Dalam hal pengambilan resiko, SKPD-SKPD di tiga wilayah penelitian membuktikan sebagai
karakter organisasi publik atau birokrasi yang disebut sebagai 'risk aversion'. Selanjutnya,
dalam hal kebebasan ( otonomi) dalam pembuatan keputusan, tidak terdapat kebebasan
( otonomi) dalam pembuatan keputusan di tiga wilayah penelitian. Sedangkan dalam hal
mission driven, maka dalam birokrasi di wilayan penelitian, tidak ada kebebasan dalam
menyelesaikan masalah tanpa perlu mengikuti aturan yang berlaku, dan tidak dimungkinkan
melakukan perubahan diluar aturan yang telah ditetapkan meskipun mayoritas menyatakan
setuju bahwa tugas mereka yang utama adalah mencapai tujuan organisasi.
Dalam hal revolusi mental, terdapat tujuh aspek pengukuran yaitu (1) Memiliki moralitas
publik bukan moralitas privat; (2) Etos Kerja/memiliki Kemampuan mempengaruhi pihak
lain demi perbaikan/inovasi; (3) Kejujuran; (4) Mental melayani bukan mental priyayi; (5)

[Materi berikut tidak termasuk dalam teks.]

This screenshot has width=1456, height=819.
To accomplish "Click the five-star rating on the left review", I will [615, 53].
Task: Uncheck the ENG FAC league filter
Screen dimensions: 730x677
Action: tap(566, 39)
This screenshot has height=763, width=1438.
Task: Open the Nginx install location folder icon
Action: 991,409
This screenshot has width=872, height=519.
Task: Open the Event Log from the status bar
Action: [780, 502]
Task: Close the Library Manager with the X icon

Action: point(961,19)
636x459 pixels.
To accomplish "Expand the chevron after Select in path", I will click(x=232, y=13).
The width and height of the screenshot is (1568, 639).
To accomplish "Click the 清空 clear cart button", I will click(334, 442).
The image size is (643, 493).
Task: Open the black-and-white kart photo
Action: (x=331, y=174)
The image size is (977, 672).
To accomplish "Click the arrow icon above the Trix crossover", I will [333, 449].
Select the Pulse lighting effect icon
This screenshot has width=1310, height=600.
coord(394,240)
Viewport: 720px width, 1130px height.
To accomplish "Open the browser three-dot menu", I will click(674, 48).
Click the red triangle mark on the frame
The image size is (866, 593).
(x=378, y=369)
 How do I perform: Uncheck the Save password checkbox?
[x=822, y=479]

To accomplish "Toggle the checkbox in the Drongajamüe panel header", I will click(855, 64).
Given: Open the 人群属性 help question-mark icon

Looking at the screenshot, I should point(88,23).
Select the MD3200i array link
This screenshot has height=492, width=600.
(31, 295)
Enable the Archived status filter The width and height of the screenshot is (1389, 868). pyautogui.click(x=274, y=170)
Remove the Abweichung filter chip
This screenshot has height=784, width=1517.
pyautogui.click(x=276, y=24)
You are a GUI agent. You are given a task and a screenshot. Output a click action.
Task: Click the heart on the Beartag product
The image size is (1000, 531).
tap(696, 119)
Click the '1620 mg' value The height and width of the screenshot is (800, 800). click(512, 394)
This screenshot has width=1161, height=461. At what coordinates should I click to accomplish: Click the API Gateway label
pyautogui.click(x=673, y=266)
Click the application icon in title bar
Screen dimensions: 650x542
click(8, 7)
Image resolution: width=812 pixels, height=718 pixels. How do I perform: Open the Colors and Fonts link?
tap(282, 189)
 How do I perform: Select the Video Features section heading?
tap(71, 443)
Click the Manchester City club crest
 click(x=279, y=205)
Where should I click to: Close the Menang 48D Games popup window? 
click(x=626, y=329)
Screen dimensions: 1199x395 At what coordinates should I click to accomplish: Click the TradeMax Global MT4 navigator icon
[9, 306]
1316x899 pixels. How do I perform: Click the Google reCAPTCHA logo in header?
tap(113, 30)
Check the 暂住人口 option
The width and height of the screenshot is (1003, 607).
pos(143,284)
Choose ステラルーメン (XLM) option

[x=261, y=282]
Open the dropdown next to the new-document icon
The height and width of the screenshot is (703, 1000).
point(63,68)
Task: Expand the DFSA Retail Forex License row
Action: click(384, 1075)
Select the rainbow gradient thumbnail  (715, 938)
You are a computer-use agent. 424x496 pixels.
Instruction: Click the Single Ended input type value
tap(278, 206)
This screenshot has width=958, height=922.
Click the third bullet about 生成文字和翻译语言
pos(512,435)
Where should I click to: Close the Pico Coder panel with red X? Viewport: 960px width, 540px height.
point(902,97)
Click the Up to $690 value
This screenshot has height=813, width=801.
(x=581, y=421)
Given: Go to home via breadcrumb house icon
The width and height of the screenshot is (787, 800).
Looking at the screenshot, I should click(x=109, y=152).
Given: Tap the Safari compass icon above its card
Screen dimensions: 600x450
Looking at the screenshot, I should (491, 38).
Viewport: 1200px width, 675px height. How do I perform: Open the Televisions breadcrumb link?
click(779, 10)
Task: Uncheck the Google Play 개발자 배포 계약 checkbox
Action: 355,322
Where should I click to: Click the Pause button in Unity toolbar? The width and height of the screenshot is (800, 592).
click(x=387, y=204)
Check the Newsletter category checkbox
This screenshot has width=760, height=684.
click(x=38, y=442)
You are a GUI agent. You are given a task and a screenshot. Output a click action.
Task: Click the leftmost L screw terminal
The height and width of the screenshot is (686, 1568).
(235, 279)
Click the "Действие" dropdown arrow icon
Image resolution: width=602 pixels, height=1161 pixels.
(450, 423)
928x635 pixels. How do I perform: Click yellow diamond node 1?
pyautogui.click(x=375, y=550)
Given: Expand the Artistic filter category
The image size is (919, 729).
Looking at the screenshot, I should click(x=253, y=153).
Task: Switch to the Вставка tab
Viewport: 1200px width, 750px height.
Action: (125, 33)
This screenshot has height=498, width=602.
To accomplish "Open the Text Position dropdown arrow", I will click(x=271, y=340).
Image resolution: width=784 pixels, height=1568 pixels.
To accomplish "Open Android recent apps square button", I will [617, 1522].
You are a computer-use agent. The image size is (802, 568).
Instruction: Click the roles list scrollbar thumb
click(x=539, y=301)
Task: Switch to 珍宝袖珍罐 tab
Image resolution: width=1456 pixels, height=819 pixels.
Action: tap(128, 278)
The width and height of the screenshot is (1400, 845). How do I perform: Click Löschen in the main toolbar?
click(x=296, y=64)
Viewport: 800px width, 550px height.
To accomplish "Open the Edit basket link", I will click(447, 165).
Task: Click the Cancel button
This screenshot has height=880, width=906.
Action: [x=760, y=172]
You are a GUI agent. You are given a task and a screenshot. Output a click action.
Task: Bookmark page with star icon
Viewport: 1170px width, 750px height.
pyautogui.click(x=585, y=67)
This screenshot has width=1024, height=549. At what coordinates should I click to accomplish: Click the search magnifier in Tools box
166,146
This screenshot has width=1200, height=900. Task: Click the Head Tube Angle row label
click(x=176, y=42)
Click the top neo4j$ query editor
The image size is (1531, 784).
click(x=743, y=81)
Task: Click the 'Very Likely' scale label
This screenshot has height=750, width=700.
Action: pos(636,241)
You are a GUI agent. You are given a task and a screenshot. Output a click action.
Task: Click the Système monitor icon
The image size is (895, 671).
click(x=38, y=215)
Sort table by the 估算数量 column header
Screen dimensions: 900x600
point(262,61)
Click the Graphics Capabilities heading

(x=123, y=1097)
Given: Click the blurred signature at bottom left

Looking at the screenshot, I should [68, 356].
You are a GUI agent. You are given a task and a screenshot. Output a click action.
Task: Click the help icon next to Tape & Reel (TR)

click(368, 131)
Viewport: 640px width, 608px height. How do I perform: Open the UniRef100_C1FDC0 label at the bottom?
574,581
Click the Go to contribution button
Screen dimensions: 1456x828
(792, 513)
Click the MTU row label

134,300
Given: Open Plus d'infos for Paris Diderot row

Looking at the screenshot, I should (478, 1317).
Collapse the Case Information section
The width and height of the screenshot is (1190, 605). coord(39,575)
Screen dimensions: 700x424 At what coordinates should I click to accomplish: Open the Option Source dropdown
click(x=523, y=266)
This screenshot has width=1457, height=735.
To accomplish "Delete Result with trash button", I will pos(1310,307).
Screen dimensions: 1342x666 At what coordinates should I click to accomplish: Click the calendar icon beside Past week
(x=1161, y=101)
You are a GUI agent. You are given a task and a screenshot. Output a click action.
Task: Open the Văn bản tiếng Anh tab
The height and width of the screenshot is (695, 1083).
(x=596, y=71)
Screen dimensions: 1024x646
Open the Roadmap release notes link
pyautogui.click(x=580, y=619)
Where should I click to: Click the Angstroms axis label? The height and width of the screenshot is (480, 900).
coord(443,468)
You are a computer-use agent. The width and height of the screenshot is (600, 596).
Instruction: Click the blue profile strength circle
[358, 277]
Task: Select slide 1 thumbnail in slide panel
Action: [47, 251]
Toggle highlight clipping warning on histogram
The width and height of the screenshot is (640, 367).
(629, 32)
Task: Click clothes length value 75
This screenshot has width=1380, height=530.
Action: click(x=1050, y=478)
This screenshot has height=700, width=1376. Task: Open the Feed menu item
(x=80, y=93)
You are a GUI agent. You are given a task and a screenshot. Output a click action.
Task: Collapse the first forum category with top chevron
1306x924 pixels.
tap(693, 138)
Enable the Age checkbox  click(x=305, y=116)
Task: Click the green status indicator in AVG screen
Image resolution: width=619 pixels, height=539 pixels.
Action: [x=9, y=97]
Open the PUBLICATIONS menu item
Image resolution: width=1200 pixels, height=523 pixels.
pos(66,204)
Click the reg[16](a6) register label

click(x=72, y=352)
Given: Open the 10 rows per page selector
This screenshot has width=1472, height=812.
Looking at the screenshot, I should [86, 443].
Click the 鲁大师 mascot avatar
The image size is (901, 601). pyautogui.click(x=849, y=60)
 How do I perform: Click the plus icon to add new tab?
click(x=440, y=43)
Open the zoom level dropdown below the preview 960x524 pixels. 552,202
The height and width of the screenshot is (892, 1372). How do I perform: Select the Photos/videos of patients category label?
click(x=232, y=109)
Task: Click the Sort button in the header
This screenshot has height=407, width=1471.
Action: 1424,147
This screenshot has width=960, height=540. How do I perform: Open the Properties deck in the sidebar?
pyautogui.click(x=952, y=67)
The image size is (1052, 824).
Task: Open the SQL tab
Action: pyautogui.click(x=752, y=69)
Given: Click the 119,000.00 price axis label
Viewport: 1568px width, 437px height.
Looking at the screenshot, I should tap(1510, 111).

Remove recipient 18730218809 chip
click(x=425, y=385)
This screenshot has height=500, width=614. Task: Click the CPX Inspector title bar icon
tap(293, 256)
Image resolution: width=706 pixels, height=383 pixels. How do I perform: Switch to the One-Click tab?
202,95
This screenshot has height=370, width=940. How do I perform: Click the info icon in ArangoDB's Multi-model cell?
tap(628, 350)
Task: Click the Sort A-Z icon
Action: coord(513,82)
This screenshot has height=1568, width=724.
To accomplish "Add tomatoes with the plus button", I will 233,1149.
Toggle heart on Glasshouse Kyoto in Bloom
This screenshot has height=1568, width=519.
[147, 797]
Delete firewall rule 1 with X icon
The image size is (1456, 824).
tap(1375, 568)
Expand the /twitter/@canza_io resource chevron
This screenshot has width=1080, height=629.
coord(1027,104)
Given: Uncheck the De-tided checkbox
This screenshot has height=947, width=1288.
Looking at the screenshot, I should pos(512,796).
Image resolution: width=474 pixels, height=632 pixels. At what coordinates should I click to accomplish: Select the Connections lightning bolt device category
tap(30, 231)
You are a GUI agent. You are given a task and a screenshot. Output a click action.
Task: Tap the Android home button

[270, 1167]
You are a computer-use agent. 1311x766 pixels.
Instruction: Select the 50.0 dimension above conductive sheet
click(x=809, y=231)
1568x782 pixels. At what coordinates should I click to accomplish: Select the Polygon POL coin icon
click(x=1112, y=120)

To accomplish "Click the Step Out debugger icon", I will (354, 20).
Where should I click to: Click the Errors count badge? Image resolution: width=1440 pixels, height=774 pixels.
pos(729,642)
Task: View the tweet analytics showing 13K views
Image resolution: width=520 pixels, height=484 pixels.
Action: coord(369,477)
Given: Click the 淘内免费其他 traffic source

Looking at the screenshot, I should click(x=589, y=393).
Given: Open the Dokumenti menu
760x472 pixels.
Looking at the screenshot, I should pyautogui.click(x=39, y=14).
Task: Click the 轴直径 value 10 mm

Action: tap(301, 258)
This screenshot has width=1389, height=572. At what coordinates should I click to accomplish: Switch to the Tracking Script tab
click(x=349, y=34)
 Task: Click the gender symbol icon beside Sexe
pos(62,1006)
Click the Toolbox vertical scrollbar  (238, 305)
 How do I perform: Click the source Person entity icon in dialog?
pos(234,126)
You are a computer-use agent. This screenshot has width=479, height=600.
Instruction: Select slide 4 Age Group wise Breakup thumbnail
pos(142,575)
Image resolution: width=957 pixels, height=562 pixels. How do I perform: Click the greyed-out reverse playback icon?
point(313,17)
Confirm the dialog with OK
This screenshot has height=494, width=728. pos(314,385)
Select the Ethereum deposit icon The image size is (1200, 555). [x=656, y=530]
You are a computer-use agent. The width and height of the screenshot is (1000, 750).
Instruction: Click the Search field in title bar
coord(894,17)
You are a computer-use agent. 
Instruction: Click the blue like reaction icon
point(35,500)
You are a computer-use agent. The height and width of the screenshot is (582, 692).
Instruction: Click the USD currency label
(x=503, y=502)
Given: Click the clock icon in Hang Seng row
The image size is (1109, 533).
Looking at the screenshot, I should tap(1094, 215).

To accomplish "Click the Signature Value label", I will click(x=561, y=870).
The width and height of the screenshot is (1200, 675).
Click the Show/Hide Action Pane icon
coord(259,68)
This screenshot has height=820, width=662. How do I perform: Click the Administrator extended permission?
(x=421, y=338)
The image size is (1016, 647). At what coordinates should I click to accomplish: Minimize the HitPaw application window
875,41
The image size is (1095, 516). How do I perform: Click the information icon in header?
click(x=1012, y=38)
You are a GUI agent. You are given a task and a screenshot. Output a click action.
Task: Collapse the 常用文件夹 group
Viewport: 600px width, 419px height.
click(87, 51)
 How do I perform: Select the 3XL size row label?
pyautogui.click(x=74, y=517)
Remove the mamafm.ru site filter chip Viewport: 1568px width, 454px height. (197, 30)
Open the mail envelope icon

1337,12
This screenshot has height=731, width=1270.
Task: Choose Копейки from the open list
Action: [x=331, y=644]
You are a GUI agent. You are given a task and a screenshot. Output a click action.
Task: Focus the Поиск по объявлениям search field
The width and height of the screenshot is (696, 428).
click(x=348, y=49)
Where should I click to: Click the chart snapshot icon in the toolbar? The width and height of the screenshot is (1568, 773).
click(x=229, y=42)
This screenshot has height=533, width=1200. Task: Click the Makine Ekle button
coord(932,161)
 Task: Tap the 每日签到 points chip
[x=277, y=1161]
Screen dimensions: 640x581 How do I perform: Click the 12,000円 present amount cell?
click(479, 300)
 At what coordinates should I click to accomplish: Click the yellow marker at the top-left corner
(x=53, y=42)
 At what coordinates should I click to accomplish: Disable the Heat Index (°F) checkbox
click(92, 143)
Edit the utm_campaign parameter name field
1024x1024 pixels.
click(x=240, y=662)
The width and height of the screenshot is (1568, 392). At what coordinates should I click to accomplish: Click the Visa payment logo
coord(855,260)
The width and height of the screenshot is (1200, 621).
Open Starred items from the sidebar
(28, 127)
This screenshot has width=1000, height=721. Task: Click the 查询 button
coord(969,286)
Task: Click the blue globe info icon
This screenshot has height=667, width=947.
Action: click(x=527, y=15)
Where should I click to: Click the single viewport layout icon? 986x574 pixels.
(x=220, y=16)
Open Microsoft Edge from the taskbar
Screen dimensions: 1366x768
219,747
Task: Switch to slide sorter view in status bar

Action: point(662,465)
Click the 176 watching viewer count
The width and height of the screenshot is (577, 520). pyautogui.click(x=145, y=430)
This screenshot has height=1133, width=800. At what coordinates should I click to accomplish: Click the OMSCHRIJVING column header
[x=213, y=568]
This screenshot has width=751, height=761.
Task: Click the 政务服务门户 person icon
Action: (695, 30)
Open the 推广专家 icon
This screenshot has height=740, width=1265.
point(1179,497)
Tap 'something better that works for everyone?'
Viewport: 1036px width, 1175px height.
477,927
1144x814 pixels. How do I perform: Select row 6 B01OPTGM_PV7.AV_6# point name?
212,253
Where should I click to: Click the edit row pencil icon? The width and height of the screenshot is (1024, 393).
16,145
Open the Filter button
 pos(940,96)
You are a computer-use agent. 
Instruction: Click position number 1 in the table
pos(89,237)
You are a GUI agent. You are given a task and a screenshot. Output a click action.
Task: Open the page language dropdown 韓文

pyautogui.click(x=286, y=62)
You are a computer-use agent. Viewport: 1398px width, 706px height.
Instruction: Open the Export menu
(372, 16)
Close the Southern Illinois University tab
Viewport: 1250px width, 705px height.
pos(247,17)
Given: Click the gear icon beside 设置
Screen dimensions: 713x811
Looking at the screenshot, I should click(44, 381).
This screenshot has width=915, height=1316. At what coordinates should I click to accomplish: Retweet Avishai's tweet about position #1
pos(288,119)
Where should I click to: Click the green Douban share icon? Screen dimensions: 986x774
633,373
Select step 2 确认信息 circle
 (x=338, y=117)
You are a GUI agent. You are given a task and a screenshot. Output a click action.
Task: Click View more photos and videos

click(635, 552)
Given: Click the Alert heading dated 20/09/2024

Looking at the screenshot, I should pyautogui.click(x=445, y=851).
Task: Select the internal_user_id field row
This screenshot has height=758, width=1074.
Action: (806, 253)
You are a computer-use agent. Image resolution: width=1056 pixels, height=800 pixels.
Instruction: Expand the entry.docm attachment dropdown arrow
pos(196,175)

Memiliki kesalehan sosial bukan kesalehan individu; (6) Mengedepankan rasionalitas hati
dan (7) Kemampuan meminta maaf dan memaafkan. Secara garis besar ketujuh aspek
tersebut dapat ditemukan dan dipahami dengan baik oleh seluruh pegawai di SKPD-SKPD di
tiga wilayah penelitian. Agenda besar selanjutnya untuk keberhasilan revolusi mental adalah
untuk membuat ketujuh aspek ini tidak hanya di tataran pengetahuan atau kognitif saja
namun juga pada aspek konatif atau perilaku.